* Activity *
For each line below with the word "Sort", write out a copy.

* Task data *
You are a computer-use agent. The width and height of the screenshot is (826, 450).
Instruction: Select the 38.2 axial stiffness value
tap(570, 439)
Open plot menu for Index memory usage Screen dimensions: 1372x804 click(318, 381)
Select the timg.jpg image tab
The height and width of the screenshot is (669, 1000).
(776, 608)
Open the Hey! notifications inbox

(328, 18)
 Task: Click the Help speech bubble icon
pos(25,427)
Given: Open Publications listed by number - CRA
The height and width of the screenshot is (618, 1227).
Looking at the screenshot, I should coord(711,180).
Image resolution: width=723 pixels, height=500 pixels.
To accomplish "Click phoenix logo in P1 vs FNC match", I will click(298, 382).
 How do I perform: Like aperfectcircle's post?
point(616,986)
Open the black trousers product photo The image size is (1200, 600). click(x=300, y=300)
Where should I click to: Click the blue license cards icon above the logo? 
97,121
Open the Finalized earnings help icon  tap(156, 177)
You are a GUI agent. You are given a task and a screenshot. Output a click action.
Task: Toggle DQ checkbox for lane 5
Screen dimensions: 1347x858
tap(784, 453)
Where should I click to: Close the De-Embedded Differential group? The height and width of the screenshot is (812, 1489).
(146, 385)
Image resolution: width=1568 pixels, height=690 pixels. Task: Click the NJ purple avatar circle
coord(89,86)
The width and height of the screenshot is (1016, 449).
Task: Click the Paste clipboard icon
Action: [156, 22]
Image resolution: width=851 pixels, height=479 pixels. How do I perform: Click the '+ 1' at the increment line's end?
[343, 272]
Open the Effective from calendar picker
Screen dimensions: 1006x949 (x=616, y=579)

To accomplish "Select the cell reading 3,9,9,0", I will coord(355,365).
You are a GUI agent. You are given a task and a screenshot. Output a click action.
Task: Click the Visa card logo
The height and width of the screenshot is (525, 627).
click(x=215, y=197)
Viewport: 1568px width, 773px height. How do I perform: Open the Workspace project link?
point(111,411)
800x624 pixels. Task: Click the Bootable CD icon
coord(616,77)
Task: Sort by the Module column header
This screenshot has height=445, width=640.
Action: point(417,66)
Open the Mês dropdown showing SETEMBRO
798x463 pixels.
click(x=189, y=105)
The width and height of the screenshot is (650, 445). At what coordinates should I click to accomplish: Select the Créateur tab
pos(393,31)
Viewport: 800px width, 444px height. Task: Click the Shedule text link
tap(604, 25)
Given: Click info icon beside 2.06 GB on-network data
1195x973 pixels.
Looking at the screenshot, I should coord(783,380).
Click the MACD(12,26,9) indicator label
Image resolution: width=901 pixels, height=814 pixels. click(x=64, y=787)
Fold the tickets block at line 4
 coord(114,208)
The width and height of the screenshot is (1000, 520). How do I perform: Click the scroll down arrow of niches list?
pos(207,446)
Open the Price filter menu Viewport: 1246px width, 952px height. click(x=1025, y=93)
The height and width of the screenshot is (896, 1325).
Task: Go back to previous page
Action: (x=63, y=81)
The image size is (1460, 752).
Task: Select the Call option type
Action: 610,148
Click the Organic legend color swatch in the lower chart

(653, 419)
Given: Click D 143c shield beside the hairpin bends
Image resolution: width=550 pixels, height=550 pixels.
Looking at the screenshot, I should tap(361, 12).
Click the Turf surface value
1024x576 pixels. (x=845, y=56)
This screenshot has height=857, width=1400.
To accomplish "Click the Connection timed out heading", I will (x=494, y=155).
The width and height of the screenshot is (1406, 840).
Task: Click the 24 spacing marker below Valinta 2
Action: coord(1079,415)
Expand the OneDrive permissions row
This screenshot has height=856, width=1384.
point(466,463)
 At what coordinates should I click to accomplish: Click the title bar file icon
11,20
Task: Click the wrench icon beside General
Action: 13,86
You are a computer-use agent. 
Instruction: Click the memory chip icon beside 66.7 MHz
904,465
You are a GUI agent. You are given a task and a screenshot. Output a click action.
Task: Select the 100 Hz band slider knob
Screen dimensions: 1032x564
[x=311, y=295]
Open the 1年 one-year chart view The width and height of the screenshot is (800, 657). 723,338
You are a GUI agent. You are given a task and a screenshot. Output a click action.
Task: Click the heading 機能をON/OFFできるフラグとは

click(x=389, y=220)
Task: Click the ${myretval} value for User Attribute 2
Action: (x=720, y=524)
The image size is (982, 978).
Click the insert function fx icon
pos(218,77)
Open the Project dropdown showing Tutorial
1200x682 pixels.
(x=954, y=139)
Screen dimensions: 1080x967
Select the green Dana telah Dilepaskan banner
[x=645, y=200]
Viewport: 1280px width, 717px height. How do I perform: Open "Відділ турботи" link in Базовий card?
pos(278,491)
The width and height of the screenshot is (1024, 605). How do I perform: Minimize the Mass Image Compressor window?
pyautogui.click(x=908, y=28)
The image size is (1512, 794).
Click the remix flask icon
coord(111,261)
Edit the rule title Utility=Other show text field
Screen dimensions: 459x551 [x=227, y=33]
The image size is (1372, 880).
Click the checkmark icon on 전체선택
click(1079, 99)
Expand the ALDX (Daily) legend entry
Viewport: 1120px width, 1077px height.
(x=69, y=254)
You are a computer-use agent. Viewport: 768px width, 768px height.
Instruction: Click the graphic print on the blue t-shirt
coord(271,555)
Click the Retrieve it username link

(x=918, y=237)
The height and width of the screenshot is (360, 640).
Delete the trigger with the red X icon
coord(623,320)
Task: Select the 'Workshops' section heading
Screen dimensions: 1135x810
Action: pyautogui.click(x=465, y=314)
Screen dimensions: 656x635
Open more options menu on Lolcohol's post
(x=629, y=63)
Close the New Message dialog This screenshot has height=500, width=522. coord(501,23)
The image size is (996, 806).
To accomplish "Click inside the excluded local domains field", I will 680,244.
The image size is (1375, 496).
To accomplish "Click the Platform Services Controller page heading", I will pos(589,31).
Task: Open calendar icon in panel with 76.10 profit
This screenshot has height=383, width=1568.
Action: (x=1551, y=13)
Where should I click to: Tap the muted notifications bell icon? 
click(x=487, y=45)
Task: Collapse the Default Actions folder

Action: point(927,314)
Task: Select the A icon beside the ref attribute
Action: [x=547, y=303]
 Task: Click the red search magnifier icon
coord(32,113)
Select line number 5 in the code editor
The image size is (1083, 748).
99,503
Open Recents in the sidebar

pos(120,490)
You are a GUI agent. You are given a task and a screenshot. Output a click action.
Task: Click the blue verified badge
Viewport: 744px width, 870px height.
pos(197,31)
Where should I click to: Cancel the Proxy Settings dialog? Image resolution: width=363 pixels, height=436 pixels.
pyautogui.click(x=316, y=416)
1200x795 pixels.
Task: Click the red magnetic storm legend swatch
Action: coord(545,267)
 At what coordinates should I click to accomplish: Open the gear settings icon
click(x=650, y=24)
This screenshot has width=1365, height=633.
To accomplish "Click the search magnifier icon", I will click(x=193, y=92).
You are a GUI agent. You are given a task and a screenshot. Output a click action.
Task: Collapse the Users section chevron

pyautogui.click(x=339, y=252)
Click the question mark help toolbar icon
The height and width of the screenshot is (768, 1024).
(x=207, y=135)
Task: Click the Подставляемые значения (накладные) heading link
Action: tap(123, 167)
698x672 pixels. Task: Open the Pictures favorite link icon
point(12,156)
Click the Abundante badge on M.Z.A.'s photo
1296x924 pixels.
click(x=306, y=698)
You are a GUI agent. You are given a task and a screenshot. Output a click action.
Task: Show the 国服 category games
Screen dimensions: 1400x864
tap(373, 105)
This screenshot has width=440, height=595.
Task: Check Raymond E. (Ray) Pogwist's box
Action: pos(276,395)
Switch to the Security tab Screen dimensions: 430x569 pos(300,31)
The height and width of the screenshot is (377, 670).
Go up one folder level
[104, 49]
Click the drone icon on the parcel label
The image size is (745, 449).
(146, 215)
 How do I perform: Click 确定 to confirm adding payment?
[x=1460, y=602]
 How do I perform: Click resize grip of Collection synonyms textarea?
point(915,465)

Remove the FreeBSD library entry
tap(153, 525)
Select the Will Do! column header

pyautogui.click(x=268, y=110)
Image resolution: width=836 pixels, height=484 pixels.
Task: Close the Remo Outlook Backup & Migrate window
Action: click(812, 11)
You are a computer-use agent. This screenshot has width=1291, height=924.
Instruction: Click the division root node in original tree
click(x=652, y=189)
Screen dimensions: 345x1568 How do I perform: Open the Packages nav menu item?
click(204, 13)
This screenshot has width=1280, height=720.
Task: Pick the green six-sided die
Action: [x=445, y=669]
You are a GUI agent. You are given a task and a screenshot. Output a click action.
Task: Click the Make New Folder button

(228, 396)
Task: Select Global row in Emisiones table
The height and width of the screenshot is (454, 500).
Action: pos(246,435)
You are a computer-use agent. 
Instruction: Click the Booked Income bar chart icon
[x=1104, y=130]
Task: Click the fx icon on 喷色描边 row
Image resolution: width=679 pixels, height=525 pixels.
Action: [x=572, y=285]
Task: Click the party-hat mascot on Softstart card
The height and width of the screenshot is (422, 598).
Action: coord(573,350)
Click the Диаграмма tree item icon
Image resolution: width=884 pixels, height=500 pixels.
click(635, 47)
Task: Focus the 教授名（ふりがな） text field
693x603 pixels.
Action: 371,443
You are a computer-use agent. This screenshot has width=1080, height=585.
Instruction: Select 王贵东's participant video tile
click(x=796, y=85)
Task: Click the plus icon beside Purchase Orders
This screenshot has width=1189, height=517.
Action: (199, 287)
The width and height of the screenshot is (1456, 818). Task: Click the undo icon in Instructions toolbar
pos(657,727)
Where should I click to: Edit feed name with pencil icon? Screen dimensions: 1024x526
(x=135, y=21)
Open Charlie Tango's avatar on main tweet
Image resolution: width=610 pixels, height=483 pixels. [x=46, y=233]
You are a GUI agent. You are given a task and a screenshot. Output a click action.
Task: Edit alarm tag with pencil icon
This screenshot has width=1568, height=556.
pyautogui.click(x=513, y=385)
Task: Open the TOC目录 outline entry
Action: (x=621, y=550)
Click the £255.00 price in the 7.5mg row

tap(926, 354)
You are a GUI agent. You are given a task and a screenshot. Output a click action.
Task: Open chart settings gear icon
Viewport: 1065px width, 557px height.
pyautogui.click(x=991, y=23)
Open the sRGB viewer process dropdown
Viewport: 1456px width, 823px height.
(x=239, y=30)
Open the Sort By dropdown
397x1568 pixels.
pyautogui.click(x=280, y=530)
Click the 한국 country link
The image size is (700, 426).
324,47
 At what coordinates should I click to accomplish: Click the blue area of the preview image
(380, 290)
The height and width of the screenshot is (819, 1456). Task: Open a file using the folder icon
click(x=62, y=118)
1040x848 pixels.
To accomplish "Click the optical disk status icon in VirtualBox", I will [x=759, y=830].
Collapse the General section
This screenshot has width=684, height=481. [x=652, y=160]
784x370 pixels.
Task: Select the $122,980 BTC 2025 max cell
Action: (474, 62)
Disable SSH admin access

* Written solution *
Task: Sort by the Module column header
Open the Sort By dropdown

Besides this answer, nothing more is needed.